Seguidamente, apalancado en el poder, dirige sus baterías contra la OEA, pues podía ponerle freno a su deriva dictatorial mediante la Carta Democrática Interamericana de 2001. Ataca a la CIDH y a la Corte Interamericana. Mas, paradójicamente, son sus contrarios quienes hacen renunciar al estrenado secretario general, Miguel Ángel Rodríguez, expresidente de Costa Rica, atribuyéndosele hechos de corrupción que se demostraron patrañas, pero años después, consumado el despropósito. La prevaricación pasa a ser la norma en la lucha política.

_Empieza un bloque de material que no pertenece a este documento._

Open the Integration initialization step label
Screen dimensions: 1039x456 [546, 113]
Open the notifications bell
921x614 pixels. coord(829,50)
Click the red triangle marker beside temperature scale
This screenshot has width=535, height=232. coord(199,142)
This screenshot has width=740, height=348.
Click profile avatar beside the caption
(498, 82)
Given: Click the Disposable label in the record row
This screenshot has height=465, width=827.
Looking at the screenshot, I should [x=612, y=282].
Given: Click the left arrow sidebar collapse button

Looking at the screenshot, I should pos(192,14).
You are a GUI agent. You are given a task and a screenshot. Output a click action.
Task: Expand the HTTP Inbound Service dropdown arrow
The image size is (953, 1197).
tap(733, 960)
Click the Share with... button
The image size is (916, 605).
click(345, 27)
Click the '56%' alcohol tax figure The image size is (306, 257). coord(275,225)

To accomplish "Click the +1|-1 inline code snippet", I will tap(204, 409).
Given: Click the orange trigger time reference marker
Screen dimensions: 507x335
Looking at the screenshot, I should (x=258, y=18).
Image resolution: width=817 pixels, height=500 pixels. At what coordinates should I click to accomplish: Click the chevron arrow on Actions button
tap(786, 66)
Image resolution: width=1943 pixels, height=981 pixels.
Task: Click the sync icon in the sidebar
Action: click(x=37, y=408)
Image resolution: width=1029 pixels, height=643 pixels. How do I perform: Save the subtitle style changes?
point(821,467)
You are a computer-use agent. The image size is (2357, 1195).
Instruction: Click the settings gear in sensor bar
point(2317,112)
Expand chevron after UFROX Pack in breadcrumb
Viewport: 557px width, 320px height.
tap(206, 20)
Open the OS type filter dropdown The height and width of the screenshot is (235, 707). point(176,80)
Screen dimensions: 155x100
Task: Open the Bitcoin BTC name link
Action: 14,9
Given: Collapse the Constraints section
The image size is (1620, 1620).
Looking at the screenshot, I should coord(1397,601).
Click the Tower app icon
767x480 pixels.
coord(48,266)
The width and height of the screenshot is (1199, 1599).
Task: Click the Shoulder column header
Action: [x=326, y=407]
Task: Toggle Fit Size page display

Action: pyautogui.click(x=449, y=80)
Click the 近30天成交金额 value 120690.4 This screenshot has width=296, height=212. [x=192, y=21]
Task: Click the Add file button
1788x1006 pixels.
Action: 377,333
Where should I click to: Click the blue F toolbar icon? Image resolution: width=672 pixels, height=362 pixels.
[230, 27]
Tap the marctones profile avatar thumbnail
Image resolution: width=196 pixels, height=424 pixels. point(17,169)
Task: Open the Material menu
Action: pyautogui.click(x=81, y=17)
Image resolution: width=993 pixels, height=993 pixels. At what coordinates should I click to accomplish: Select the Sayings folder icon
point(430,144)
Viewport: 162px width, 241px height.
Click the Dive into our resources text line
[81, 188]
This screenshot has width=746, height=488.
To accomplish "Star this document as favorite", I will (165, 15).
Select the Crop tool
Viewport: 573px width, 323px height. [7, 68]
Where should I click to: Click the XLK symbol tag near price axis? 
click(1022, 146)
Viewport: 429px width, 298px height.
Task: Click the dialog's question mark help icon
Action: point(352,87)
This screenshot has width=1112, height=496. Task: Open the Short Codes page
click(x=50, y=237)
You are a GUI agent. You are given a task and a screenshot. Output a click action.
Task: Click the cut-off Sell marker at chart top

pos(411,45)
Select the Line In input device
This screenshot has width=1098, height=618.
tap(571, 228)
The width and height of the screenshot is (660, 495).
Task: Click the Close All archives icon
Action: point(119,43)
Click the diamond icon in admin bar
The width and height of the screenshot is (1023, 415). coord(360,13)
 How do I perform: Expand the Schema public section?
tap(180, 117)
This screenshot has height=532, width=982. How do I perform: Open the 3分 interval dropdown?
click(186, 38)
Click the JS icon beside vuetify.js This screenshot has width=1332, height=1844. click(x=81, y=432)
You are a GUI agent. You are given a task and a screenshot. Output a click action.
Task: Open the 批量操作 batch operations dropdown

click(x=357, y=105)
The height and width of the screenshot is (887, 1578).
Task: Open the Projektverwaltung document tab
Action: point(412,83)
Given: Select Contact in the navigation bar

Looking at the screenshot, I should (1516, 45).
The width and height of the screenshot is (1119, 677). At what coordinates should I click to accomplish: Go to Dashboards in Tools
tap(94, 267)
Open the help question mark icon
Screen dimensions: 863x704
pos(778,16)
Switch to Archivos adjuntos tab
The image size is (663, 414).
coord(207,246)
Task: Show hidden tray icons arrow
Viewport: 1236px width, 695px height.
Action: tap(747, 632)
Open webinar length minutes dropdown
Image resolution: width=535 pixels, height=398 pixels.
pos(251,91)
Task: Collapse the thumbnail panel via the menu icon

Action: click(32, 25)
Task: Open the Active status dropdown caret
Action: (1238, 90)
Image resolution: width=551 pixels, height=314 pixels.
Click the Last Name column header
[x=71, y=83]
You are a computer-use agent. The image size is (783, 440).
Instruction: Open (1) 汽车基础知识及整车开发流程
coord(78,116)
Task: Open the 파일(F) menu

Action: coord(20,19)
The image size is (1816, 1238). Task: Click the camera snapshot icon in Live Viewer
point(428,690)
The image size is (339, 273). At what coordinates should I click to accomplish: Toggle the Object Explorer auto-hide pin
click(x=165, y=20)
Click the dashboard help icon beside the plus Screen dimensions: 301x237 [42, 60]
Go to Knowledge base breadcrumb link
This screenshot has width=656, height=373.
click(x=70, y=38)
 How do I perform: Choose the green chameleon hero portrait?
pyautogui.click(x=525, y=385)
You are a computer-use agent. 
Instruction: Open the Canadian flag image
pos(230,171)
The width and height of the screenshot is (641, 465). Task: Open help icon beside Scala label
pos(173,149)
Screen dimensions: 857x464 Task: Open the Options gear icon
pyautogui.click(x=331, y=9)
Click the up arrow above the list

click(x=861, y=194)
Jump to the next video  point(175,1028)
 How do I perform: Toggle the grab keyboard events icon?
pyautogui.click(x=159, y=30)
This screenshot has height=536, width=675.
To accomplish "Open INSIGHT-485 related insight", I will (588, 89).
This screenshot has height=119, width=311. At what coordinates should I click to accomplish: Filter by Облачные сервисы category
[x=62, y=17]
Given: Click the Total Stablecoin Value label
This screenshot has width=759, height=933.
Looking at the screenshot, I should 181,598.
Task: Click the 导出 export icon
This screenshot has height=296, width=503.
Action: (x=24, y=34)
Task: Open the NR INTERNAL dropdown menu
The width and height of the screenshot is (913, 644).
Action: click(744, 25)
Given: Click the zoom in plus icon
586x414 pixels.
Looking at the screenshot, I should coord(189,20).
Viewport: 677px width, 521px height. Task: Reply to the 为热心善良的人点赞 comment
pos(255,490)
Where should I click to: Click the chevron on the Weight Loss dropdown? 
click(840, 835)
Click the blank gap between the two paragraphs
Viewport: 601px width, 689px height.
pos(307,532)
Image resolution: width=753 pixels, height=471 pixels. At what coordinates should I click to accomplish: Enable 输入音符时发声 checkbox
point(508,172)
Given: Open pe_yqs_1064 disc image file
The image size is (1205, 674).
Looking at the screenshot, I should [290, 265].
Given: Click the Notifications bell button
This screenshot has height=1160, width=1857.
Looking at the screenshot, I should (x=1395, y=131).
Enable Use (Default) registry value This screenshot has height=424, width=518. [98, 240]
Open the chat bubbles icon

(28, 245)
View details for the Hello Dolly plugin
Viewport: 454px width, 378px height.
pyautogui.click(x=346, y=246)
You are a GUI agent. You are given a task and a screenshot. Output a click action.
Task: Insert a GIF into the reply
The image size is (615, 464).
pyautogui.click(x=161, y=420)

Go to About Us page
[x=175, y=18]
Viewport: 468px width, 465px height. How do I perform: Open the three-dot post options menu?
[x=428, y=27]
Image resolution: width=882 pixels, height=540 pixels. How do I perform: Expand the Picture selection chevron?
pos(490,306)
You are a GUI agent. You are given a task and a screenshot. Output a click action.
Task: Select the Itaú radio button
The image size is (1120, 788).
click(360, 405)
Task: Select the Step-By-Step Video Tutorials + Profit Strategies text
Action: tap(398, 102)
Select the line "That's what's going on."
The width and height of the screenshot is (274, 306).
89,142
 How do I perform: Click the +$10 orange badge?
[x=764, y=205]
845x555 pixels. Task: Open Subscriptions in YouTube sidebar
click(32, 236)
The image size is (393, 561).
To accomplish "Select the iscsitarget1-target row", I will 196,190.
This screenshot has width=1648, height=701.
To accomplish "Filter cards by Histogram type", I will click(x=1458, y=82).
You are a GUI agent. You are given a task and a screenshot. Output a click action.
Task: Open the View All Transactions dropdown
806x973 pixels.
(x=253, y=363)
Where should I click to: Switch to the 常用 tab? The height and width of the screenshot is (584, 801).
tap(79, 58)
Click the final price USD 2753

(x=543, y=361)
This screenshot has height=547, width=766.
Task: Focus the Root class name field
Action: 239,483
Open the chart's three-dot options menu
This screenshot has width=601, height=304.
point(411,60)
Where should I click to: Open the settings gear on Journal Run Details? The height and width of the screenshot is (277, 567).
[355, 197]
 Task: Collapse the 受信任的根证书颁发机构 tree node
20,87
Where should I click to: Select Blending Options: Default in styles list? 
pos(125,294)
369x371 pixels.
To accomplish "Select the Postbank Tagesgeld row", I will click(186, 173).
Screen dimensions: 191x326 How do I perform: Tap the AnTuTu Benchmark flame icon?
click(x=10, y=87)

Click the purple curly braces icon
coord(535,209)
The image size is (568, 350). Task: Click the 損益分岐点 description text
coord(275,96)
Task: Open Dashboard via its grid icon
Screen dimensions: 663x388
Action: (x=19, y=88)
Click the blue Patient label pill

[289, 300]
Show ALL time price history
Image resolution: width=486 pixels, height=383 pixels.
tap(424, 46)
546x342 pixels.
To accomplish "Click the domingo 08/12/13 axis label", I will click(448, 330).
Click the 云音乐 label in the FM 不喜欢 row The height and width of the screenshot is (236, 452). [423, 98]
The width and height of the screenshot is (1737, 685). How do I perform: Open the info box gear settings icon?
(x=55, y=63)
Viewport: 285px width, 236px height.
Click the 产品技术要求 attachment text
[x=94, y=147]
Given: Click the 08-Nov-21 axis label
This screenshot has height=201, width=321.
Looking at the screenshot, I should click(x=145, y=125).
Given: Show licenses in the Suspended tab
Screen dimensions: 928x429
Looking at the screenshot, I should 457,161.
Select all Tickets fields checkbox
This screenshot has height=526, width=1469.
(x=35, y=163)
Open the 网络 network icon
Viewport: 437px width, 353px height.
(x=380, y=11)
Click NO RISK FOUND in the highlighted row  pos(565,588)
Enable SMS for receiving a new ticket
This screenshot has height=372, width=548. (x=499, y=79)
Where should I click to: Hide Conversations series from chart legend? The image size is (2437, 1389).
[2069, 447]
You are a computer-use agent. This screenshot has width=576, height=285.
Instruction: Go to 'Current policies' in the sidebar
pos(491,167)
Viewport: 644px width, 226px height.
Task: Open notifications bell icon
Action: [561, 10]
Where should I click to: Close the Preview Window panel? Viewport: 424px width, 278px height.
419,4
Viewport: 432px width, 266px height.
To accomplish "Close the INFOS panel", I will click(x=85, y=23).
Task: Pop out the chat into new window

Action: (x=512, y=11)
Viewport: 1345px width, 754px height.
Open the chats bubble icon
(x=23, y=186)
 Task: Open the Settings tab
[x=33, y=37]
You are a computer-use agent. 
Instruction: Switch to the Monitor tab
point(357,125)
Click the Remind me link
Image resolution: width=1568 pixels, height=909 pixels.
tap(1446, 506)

Castro, Lula y Chávez colocan a José Miguel Insulza, quien acepta callar ante todo desaguisado de los gobernantes del Foro, mientras reacciona con virulencia, aquí sí, luego de la caída de Mel Zelaya, forista. Los militares lo expulsan del poder por intentar forjar una constituyente inconstitucional para hacerse reelegir a perpetuidad, como lo hacen los Ortega Murillo en Nicaragua y quiso hacerlo Evo Morales en Bolivia.

Así, cuando a Lula da Silva y Dilma Rousseff les llega su hora –por el escándalo de Odebrecht, que es el vehículo para contaminar con el morbo de la corrupción y sujetar a los gobiernos no aliados– el Foro y su Grupo poblano hablan de guerra judicial en su contra. Lo hacen, asimismo, para defender a Cristina Kirchner, condenada por graves hechos de corrupción, mientras mantienen tras las rejas a la expresidenta boliviana Jeanine Áñez, por haber sucedido constitucionalmente a Morales, acusándole de ejecutar un golpe de Estado.

Nada que decir de Pedro Castillo, destituido al declararse dictador en Perú y en cuya defensa sale Andrés Manuel López Obrador, ahora cabeza del progresismo socialista regional. Y no se olvide que por obra del Foro corruptor de la Justicia en las Américas caen, sucesivamente, varios presidentes peruanos y uno de estos, expresidente, se suicida. La condena a Nicolás Maduro por lo de Odebrecht y la investigación extensiva que ordenara el TSJ en el exilio venezolano, sin embargo, quedan como piezas de museo.

En la euforia del esfuerzo constituyente de 1999, cuando la antigua Corte Suprema de Justicia de Venezuela decidió relajar sus dogmas para facilitar el “decurso político” constituyente, la asamblea del chavismo destituyó sin fórmula de juicio a todos los jueces, incluidos los supremos. Les sustituyó con adeptos, como lo hace hoy Bukele, 22 años después.

De modo que no es Trump, a quien la justicia federal de Nueva York le vincula con una porno, sino Luis Almagro, secretario de la OEA. Dicen los del Foro que les traicionó defendiendo al Estado de Derecho y les basta que tenga una relación afectiva normal, según los viejos cánones, para condenarlo al Infierno de Dante. En eso anda el canciller mexicano.